Following Lauren through this entire process – from her first workshop in the Lafayette Library to the performance of Flatworm’s Courageous Act which took place last week – has been an amazing experience. It embodies what we aim to do at YPT: foster talented young writers and guide them through the playwriting process from their first monologue to their final round of applause.

To read Lauren’s take on the process, click here.

To see photos from last week’s New Play Festival, click here.

Laurie Ascoli
Program Assistant

A Superhero Play by a Superhero Student

Dakota Wenberg is not sure what she wants to be when she grows up. She’s thinking she’ll either be a playwright or an astronaut (or maybe both), but she knows she still has a few years to decide.

Dakota is an eighth grade student at Swanson Middle School, and one of the fifteen talented young writers who will be featured in YPT’s 2011 New Play Festival.

I was thrilled when YPT’s Program Manager Nicole Jost invited me to serve as Dakota’s dramaturge and help her revise and develop her play for production. I remembered reading Dakota’s play, A Jewel of a Date, when I participated in YPT’s New Play Festival Reading Committee in January. Each Reading Committee member was responsible for reading and commenting on dozens of student-written plays from YPT’s In-School Playwriting Program, but Dakota’s play stood out for me. I was so impressed by her imaginative characters and her quick, witty dialogue. I remember sitting in my kitchen laughing, reading Dakota’s opening monologue out loud to my husband, and telling him, “YPT has to produce this play.”

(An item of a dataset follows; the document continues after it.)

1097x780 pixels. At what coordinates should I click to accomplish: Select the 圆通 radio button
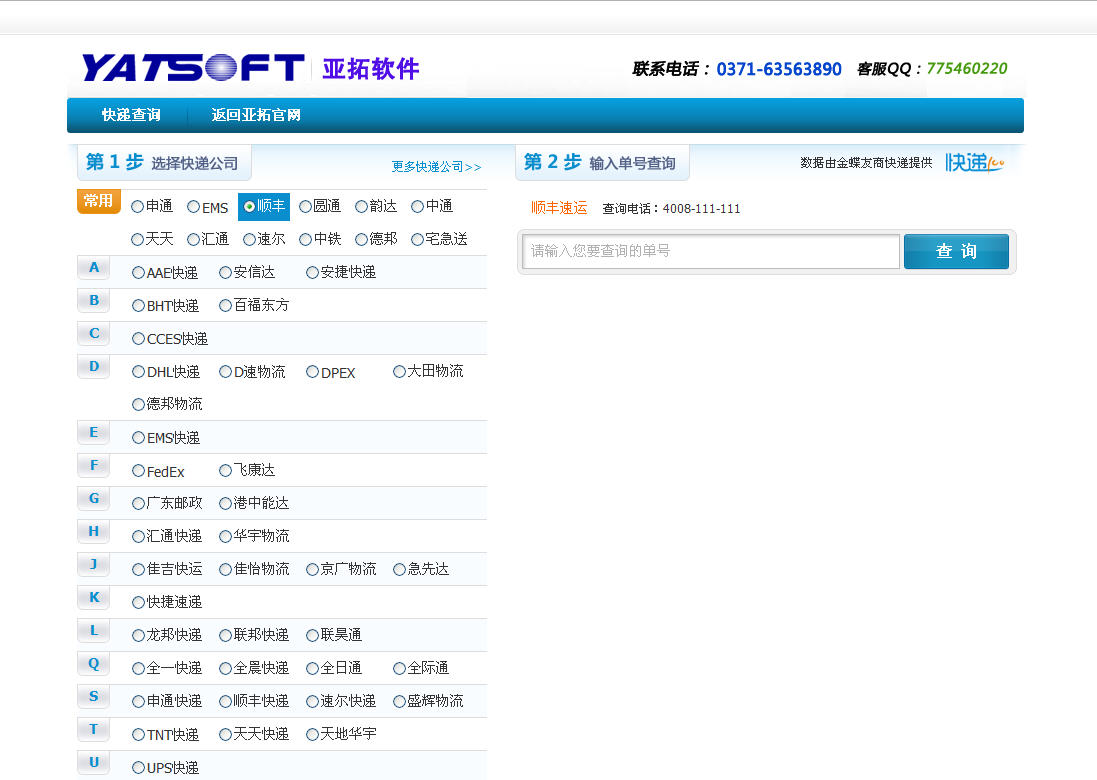point(306,207)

A Jewel of a Date is an unconventional superhero story. The play’s protagonist is Superman’s daughter, Supergirl (also known as Liz). Throughout the play, Liz struggles to balance her life as a teenage girl navigating the new and uncertain territories of dating and high school, with her life as a tough, crime-fighting superhero. As Liz says in her opening monologue, “Girl stuff is hard, superhero stuff is super. So girl superhero stuff is SUPER HARD.” The play is often hilarious, sometimes poignant and always thoroughly entertaining.

I loved working with Dakota to develop her story. Dakota is a busy student. Last month, she was the stage manager for her school’s production of Beauty and Beast. She has swim practice every Tuesday. She sings in an after-school chorus at school and a youth choir at her church. But she still managed to come to each of our dramaturgy meetings completely prepared (with a laptop, multiple copies of her play and all of her YPT paperwork completed and signed) and excited to engage in an enthusiastic, focused dialogue about her play.

Dakota turned in the final draft of her play last week. Over the next month, she will have several opportunities to sit in on New Play Festival rehearsals and give the director and actors feedback as they bring her words to life. I can’t wait to hear what she thinks.